Texto base:
........

Conversas com estranhos
Será que a alegria e a vulnerabilidade andam de mãos dadas?
No ano passado, alguns meses depois do meu diagnóstico, quando ainda estranhava tudo, comprei um bilhete para o festival Being Gathering. Queria algo para almejar, para me desafiar: em um ano, iria estar suficientemente bem para ir acampar durante uma semana. Spoiler: estava, e fui.
O Being não é um festival típico. Não há publicidade, nem pessoas barulhentas a distribuir lixo promocional. A única coisa que te dão no portão é um tubo de plástico com uma tampa - um cinzeiro e, incrivelmente, não há beatas no chão (eu procurei!).
O espaço dá a impressão que alguém dedicou o seu tempo a acolher-nos, mas não em demasia - aqui a terra faz parte do ecossistema e as suas necessidades também são tidas em conta. Há esculturas e instalações loucas e lindas; algumas estão escondidas, e só as encontramos quando vagueamos por entre as árvores, outras estão à vista de todos, com luzes acesas, espetaculares. E depois há as casas de banho de compostagem.

........

Linhas de dados:
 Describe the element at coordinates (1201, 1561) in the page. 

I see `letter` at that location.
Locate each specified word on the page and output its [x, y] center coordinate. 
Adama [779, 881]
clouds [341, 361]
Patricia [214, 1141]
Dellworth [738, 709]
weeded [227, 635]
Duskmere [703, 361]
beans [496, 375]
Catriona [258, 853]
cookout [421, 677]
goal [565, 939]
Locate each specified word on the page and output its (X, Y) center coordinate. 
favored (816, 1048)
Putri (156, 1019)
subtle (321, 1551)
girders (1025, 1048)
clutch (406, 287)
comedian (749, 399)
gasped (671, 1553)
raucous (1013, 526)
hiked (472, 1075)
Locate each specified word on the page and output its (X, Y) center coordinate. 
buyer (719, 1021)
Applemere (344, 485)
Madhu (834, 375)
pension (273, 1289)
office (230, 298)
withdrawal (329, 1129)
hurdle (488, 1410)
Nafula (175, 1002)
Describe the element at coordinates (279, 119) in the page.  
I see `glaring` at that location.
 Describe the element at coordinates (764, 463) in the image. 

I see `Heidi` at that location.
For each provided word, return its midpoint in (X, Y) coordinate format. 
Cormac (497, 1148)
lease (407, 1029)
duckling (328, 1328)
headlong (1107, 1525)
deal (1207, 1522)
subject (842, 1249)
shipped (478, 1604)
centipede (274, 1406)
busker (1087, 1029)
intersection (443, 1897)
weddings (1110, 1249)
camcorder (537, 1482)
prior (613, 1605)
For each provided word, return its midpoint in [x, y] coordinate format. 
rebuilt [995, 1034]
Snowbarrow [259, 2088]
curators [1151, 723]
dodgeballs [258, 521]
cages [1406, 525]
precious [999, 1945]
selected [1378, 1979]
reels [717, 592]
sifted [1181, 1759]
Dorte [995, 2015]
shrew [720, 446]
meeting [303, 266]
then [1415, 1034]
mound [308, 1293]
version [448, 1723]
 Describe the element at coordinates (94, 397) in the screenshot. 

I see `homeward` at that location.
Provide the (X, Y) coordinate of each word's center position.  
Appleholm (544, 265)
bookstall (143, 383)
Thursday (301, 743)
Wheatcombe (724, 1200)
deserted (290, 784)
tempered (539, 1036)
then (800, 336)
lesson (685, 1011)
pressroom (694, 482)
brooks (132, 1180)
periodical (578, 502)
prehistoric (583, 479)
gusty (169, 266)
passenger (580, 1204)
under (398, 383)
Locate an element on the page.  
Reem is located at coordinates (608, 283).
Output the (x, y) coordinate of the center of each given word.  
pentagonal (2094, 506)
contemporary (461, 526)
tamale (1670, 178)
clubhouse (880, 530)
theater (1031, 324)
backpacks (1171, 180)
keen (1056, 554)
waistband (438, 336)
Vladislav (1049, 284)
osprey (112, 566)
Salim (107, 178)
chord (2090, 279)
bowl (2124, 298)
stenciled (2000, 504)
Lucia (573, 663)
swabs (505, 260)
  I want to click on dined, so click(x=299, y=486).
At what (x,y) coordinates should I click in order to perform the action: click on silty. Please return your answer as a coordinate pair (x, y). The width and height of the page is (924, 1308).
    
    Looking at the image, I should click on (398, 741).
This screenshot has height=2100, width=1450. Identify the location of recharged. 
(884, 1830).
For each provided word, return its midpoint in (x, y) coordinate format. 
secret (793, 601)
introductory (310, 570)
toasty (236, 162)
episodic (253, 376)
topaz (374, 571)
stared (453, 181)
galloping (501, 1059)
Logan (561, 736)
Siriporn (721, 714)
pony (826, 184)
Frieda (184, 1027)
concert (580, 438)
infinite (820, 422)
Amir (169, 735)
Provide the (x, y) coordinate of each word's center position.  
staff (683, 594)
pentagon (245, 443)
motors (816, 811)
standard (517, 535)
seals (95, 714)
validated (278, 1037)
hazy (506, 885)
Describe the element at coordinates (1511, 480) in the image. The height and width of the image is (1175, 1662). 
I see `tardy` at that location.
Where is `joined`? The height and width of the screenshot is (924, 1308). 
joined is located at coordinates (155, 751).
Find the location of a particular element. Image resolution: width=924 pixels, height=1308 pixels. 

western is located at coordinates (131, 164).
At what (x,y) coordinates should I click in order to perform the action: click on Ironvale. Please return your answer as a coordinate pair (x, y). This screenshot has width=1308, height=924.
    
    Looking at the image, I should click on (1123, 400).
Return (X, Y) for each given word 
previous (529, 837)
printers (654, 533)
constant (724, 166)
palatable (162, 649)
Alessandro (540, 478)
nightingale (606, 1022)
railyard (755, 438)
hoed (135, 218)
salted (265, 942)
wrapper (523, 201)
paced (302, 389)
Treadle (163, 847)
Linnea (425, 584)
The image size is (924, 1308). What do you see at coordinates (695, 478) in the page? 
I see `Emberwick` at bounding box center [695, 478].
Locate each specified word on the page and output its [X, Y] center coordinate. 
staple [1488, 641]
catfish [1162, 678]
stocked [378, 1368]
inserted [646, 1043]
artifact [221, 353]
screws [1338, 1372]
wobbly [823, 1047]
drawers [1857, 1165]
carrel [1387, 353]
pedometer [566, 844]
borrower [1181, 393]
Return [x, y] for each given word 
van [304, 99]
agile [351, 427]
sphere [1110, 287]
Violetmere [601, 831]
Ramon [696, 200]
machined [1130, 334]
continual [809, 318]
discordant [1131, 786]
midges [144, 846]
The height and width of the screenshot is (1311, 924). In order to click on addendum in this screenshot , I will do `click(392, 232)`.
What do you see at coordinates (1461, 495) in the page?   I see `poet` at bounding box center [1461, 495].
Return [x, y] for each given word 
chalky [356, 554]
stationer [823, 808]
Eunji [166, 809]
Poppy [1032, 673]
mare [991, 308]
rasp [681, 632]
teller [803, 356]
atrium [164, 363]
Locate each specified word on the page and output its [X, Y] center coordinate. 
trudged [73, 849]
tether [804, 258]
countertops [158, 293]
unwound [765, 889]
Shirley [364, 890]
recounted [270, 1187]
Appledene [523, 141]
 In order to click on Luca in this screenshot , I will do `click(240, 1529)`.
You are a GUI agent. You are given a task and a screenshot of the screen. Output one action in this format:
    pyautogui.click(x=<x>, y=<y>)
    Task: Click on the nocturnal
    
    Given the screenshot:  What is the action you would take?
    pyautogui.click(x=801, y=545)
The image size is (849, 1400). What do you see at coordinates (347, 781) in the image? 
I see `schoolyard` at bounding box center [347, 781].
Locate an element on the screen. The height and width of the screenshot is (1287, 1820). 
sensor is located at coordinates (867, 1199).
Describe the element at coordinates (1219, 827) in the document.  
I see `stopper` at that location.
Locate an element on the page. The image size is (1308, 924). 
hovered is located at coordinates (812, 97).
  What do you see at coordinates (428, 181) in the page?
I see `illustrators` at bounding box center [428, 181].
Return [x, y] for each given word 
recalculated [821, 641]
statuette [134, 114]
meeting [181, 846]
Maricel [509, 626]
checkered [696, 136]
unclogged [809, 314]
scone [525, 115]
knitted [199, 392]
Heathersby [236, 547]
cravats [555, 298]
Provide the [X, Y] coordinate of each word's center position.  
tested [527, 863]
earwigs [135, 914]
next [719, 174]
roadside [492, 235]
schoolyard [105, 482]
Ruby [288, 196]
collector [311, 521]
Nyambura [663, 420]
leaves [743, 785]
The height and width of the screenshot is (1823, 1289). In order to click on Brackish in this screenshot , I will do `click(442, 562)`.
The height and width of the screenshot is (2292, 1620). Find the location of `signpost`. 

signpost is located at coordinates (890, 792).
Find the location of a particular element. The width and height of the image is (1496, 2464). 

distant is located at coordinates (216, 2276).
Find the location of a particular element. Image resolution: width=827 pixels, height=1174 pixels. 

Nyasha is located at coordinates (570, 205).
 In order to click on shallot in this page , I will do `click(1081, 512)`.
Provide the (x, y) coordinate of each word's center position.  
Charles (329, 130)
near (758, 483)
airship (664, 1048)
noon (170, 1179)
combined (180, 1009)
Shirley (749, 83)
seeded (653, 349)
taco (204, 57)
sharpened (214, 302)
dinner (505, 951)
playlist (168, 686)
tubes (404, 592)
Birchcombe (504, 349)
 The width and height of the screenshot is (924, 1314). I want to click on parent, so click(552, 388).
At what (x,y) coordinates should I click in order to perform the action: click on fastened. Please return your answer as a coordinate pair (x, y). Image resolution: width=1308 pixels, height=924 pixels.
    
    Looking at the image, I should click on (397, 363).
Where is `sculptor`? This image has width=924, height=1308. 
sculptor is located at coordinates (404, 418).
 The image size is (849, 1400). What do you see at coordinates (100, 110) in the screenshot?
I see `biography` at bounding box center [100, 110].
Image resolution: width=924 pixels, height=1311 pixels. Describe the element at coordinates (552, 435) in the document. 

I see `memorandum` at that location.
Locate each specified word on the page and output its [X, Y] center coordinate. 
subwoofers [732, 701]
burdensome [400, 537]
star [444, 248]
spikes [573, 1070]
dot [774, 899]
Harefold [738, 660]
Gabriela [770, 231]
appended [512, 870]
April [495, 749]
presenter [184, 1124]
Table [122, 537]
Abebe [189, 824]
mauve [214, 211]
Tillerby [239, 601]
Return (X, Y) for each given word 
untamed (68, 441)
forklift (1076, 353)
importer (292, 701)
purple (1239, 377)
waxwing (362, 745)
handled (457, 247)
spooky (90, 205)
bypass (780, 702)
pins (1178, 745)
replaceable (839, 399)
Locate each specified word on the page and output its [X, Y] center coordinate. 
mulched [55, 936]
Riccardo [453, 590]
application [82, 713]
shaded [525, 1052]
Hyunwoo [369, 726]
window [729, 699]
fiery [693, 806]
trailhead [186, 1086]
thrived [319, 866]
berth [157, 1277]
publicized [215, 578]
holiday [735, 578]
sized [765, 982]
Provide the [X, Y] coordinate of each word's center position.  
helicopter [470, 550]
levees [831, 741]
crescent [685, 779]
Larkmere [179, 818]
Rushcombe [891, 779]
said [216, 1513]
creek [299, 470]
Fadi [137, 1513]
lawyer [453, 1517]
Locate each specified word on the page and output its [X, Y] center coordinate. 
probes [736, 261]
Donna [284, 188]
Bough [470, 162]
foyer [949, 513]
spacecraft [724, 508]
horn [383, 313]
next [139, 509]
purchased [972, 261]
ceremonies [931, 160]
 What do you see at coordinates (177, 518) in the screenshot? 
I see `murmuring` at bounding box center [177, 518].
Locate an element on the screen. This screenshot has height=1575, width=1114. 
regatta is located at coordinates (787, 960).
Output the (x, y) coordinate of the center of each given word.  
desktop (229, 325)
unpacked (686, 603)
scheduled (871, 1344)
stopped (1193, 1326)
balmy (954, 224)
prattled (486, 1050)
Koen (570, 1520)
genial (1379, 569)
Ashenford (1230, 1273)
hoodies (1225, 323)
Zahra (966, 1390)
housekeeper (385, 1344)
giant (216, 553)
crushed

........

Objetivo:
Pode reproduzir, sem qualquer alteração, o trecho do texto base que começa nas palavras "O espaço dá" e termina depois de "banho de compostagem."? As linhas provêm de outra fonte.

Resultado do exercício:
O espaço dá a impressão que alguém dedicou o seu tempo a acolher-nos, mas não em demasia - aqui a terra faz parte do ecossistema e as suas necessidades também são tidas em conta. Há esculturas e instalações loucas e lindas; algumas estão escondidas, e só as encontramos quando vagueamos por entre as árvores, outras estão à vista de todos, com luzes acesas, espetaculares. E depois há as casas de banho de compostagem.